H.R.1298 - Kidney Care Quality and Improvement Act of 2005109th Congress (2005-2006)
Summary: H.R.1298 — 109th Congress (2005-2006)
Introduced in House (03/15/2005)
Kidney Care Quality and Improvement Act of 2005 - Directs the Secretary of Health and Human Services to: (1) grant full coverage of dialysis access procedures in the ambulatory surgical center setting for individuals with end-stage renal disease (ESRD) who are entitled to benefits under Medicare part A (Hospital Insurance) and enrolled under Medicare part B (Hospital Insurance); and (2) structure the relative value units applicable to physicians' services for vascular access procedures to encourage clinically appropriate placement of natural vascular access for dialysis patients.
Directs the Secretary to establish demonstration projects for an outcomes-based ESRD financial incentives reimbursement system to evaluate methods that improve the quality of care provided to Medicare beneficiaries with end-stage renal disease.
Sets forth required training for patient care dialysis technicians.
Amends title XVIII (Medicare) of the Social Security Act (SSA) to provide for the: (1) establishment of annual update framework for the Medicare end stage renal disease composite rate; and (2) extension of Medicare as secondary payer.
Directs the Comptroller General to study and report to Congress on the impact of the temporary codes (G-codes) for nephrologists' services applicable under the Medicare fee schedule for physician's services.
Requires the Secretary to establish demonstration projects to: (1) increase public awareness about chronic kidney disease; (2) enhance surveillance systems and expand chronic kidney disease research; and (3) enable individuals with ESRD to develop self-management skills.
Amends SSA title XVIII to provide for Medicare coverage of kidney disease patient education services.

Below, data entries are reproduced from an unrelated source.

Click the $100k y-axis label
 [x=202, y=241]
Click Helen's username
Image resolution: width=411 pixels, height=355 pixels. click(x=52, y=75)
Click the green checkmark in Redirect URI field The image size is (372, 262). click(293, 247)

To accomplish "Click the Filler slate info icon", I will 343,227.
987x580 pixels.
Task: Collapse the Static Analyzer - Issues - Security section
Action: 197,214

Directs the Secretary to: (1) establish blood flow monitoring demonstration projects; (2) provide for appropriate incentives to improve the Medicare home dialysis benefit; (3) arrange with the Institute of Medicine of the National Academy of Sciences to evaluate the barriers to increasing the number of individuals with ESRD who elect to receive home dialysis services under Medicare; and (4) establish an independent, multidisciplinary, nonpartisan End-Stage Renal Disease Advisory Committee.